Introduction

Genetic conditions affect between 5 and 8% of the population [1, 2], and approximately 30–40% show recognizable facial features that provide clues for the diagnosis [3]. Memorizing syndromic facial characteristics is a challenging task for clinicians because of the high number of different syndromes and the fact that various syndromes share similar facial features. In recent years, advances in artificial intelligence have allowed to develop tools like Face2Gene (FDNA, Inc., Boston, MA, USA) as an aid in recognizing the most common syndromes based on facial gestalt. Face2Gene is based on DeepGestalt technology, where gestalt refers to the information contained in the facial morphology. DeepGestalt technology, based on computer vision and deep learning algorithms, quantifies similarities of hundreds of known syndromes and provides a list of suggested syndromes [4].

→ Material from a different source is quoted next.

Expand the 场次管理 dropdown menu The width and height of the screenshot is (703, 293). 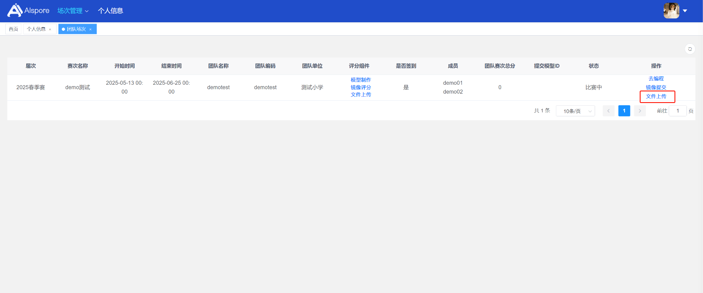click(73, 11)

Silver–Russell syndrome (SRS) and Prader–Willi syndrome (PWS) are two examples of disorders for which early recognition is of utmost importance for proper treatment and support.

SRS is an imprinting disorder for which an underlying genetic cause is found in approximately 60% of patients who are clinically diagnosed based on the Netchine–Harbison scoring system [5]. The two main genetic alterations are loss of methylation (LOM) of chromosome 11p15 (30–60% of patients) and maternal uniparental disomy of chromosome 7 (UPD(7)mat; 5–10% of patients). Patients with SRS can present with being born small for gestational age, postnatal growth failure, feeding difficulties in the first years of life, low body mass index (BMI), body asymmetry, and typical facial features: a broad forehead tapering into a small, pointed chin giving the triangular face characteristic; a slightly beaked nose with a prominent nasal bridge; a well-demarcated philtrum; a wide mouth with downturned edges; lips with a thin vermilion border, especially the upper lip; micrognathia; and posteriorly rotated and somewhat low-set ears. These facial features become less obvious with age, making the diagnosis more difficult in older patients [6, 7].

PWS is caused by the lack of expression of genes on the paternally inherited chromosome 15q11.2-q13 region. There are three main genetic subtypes in PWS: paternal 15q11-q13 deletion (50–55% of patients), maternal uniparental disomy of chromosome 15 (UPD(15)mat; 45–50% of patients), and imprinting defects of the aforementioned region (1–3% of patients) [8]. Newborns with PWS present with hypotonia, poor sucking, and subsequent failure to thrive. In early childhood, children with PWS have short stature, food seeking behavior with excessive weight gain and early obesity when food intake is not restricted, developmental delay, cognitive disability, and behavioral problems. Patients with PWS have typical facial features which include a thin upper lip, a downturned mouth, a narrow nasal bridge, almond-shaped palpebral fissures, narrow bitemporal diameter, and strabismus. Although such features can be present at birth, they may not be obvious and progress slowly over time [9,10,11,12].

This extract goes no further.